───── RECORDED INFORMATION ─────

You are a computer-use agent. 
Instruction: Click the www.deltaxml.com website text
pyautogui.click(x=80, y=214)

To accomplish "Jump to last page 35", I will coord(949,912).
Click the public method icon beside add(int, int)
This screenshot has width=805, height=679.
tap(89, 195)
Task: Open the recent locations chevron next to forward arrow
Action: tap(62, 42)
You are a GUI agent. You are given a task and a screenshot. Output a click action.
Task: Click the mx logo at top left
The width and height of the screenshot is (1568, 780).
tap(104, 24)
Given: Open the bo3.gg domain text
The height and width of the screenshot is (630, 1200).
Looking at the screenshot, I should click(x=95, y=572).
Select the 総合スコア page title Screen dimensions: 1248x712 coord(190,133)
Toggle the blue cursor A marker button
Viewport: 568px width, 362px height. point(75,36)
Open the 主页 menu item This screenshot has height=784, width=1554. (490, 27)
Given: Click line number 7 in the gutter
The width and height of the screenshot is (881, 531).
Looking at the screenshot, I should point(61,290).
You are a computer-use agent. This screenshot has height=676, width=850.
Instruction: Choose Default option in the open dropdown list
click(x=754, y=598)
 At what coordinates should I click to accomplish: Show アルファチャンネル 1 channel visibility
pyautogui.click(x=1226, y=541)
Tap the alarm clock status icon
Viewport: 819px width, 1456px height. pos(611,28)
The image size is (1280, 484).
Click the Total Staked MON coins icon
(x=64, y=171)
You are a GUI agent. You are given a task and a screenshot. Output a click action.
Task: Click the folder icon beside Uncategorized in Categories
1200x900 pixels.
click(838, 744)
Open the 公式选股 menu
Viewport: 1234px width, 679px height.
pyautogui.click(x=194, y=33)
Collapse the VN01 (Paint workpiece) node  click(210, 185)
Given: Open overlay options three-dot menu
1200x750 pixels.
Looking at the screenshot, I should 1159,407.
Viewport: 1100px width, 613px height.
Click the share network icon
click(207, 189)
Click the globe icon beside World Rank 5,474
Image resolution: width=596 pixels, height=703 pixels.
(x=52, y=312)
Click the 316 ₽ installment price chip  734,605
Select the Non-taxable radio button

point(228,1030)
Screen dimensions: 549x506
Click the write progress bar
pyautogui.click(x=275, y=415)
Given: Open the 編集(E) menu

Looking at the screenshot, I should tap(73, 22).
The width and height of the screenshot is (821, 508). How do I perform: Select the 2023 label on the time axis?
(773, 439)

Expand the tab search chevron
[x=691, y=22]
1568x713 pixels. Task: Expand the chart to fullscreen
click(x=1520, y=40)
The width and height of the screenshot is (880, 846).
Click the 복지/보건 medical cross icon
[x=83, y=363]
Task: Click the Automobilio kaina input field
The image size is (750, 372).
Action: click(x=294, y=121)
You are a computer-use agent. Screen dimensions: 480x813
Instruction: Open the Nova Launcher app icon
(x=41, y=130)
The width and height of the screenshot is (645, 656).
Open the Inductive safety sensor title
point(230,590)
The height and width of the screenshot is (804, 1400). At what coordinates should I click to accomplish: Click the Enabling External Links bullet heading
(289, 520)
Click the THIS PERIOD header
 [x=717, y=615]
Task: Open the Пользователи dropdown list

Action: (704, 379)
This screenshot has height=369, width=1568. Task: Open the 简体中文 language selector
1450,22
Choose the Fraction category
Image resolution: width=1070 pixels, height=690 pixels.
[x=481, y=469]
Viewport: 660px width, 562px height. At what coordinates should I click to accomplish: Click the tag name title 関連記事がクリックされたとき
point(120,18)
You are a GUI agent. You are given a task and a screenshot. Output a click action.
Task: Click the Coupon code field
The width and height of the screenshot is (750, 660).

─────

[HOW TO COMPLETE THIS TASK]: In full and without change, transcribe every line of the records above.

[SOLUTION FOR THIS EXERCISE]:
You are a computer-use agent. 
Instruction: Click the www.deltaxml.com website text
pyautogui.click(x=80, y=214)

To accomplish "Jump to last page 35", I will coord(949,912).
Click the public method icon beside add(int, int)
This screenshot has width=805, height=679.
tap(89, 195)
Task: Open the recent locations chevron next to forward arrow
Action: tap(62, 42)
You are a GUI agent. You are given a task and a screenshot. Output a click action.
Task: Click the mx logo at top left
The width and height of the screenshot is (1568, 780).
tap(104, 24)
Given: Open the bo3.gg domain text
The height and width of the screenshot is (630, 1200).
Looking at the screenshot, I should click(x=95, y=572).
Select the 総合スコア page title Screen dimensions: 1248x712 coord(190,133)
Toggle the blue cursor A marker button
Viewport: 568px width, 362px height. point(75,36)
Open the 主页 menu item This screenshot has height=784, width=1554. (490, 27)
Given: Click line number 7 in the gutter
The width and height of the screenshot is (881, 531).
Looking at the screenshot, I should point(61,290).
You are a computer-use agent. This screenshot has height=676, width=850.
Instruction: Choose Default option in the open dropdown list
click(x=754, y=598)
 At what coordinates should I click to accomplish: Show アルファチャンネル 1 channel visibility
pyautogui.click(x=1226, y=541)
Tap the alarm clock status icon
Viewport: 819px width, 1456px height. pos(611,28)
The image size is (1280, 484).
Click the Total Staked MON coins icon
(x=64, y=171)
You are a GUI agent. You are given a task and a screenshot. Output a click action.
Task: Click the folder icon beside Uncategorized in Categories
1200x900 pixels.
click(838, 744)
Open the 公式选股 menu
Viewport: 1234px width, 679px height.
pyautogui.click(x=194, y=33)
Collapse the VN01 (Paint workpiece) node  click(210, 185)
Given: Open overlay options three-dot menu
1200x750 pixels.
Looking at the screenshot, I should 1159,407.
Viewport: 1100px width, 613px height.
Click the share network icon
click(207, 189)
Click the globe icon beside World Rank 5,474
Image resolution: width=596 pixels, height=703 pixels.
(x=52, y=312)
Click the 316 ₽ installment price chip  734,605
Select the Non-taxable radio button

point(228,1030)
Screen dimensions: 549x506
Click the write progress bar
pyautogui.click(x=275, y=415)
Given: Open the 編集(E) menu

Looking at the screenshot, I should tap(73, 22).
The width and height of the screenshot is (821, 508). How do I perform: Select the 2023 label on the time axis?
(773, 439)

Expand the tab search chevron
[x=691, y=22]
1568x713 pixels. Task: Expand the chart to fullscreen
click(x=1520, y=40)
The width and height of the screenshot is (880, 846).
Click the 복지/보건 medical cross icon
[x=83, y=363]
Task: Click the Automobilio kaina input field
The image size is (750, 372).
Action: click(x=294, y=121)
You are a computer-use agent. Screen dimensions: 480x813
Instruction: Open the Nova Launcher app icon
(x=41, y=130)
The width and height of the screenshot is (645, 656).
Open the Inductive safety sensor title
point(230,590)
The height and width of the screenshot is (804, 1400). At what coordinates should I click to accomplish: Click the Enabling External Links bullet heading
(289, 520)
Click the THIS PERIOD header
 [x=717, y=615]
Task: Open the Пользователи dropdown list

Action: (704, 379)
This screenshot has height=369, width=1568. Task: Open the 简体中文 language selector
1450,22
Choose the Fraction category
Image resolution: width=1070 pixels, height=690 pixels.
[x=481, y=469]
Viewport: 660px width, 562px height. At what coordinates should I click to accomplish: Click the tag name title 関連記事がクリックされたとき
point(120,18)
You are a GUI agent. You are given a task and a screenshot. Output a click action.
Task: Click the Coupon code field
The width and height of the screenshot is (750, 660).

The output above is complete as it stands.